La causa di perdita di funzione spesso non è una
malattia ma una situazione, esterna alla persona, che ne limita lo svolgimento
delle attività della vita quotidiana, o uno stato emotivo, o il risultato di
carenze di risorse socio-economicheambientali.
L'approccio "funzionale" completa la definizione
della diagnosi "medica" e permette una più precisa stima della
prognosi e del programma di assistenza.
Esso può anche ridurre i rischi di etichettare
l'anziano come "malato", a cui consegue un rischio oggettivo di
eccesso di indagini/terapie farmacologiche/ricoveri ed uno soggettivo di
perdita di sicurezza del proprio stato di benessere.
In tutto questo giocano un ruolo fondamentale la
formazione specifica di tutti gli operatori, la sensibilizzazione della società
e dei mass media ai problemi degli anziani ed un rigoroso piano di allocazione
razionale delle risorse esistenti nel Sistema Sanitario Nazionale.

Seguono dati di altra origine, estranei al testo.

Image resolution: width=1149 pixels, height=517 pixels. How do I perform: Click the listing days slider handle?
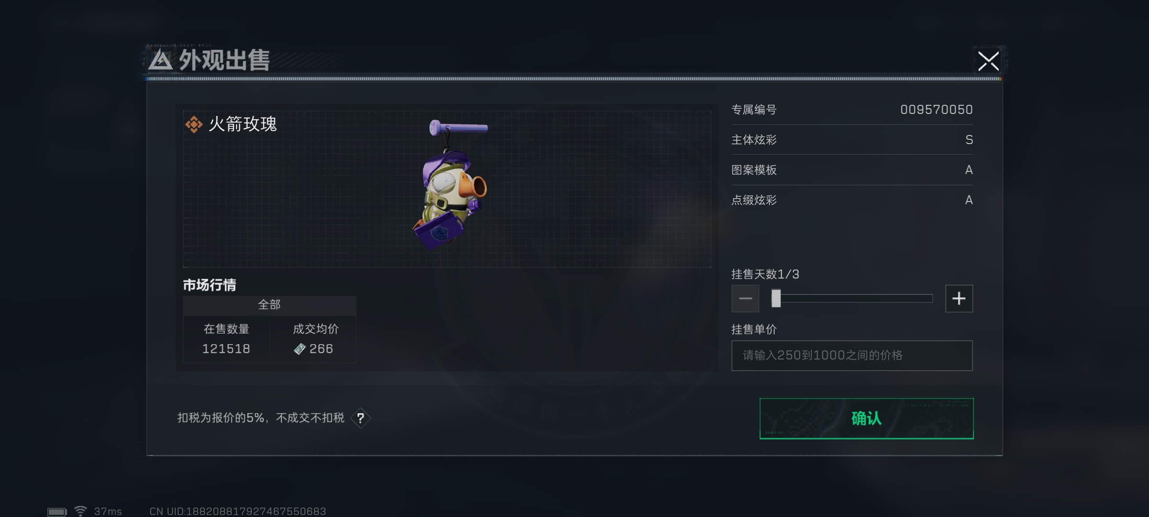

Prima intervenire a casa: verso chi?
Esistono molti casi per i quali è ipotizzabile
un'assistenza a casa.
In assoluto il gruppo più numeroso è rappresentato
dagli anziani affetti da malattie croniche, sia perché spesso la loro
condizione è "soggettivamente avvertita come patologica", sia perché
la prevalenza di condizioni patologiche di rilievo e ad andamento cronico nella
terza età è elevata. Il complesso sintomatologico che consegue al fisiologico
invecchiamento dei vari organi ed apparati è spesso condizione sufficiente a
causare un livello di patologia/inabilità che portano alla non
autosufficienza, tale da richiedere l'attuazione di un piano di assistenza
domiciliare globale.
Nonostante l'allungamento dell'età media abbia fatto
sì che in età anziana si possano incontrare sempre più anche patologie e
quadri clinici complessi, nella pratica prevalgono delle condizioni che un MG
con una buona preparazione clinica di base è normalmente in grado di affrontare,
avendo inoltre il vantaggio di conoscere a fondo i pazienti, cosa questa che
permette una decisione più mirata e secondo una scala di priorità
clinica-funzionale e prognostica dei pazienti.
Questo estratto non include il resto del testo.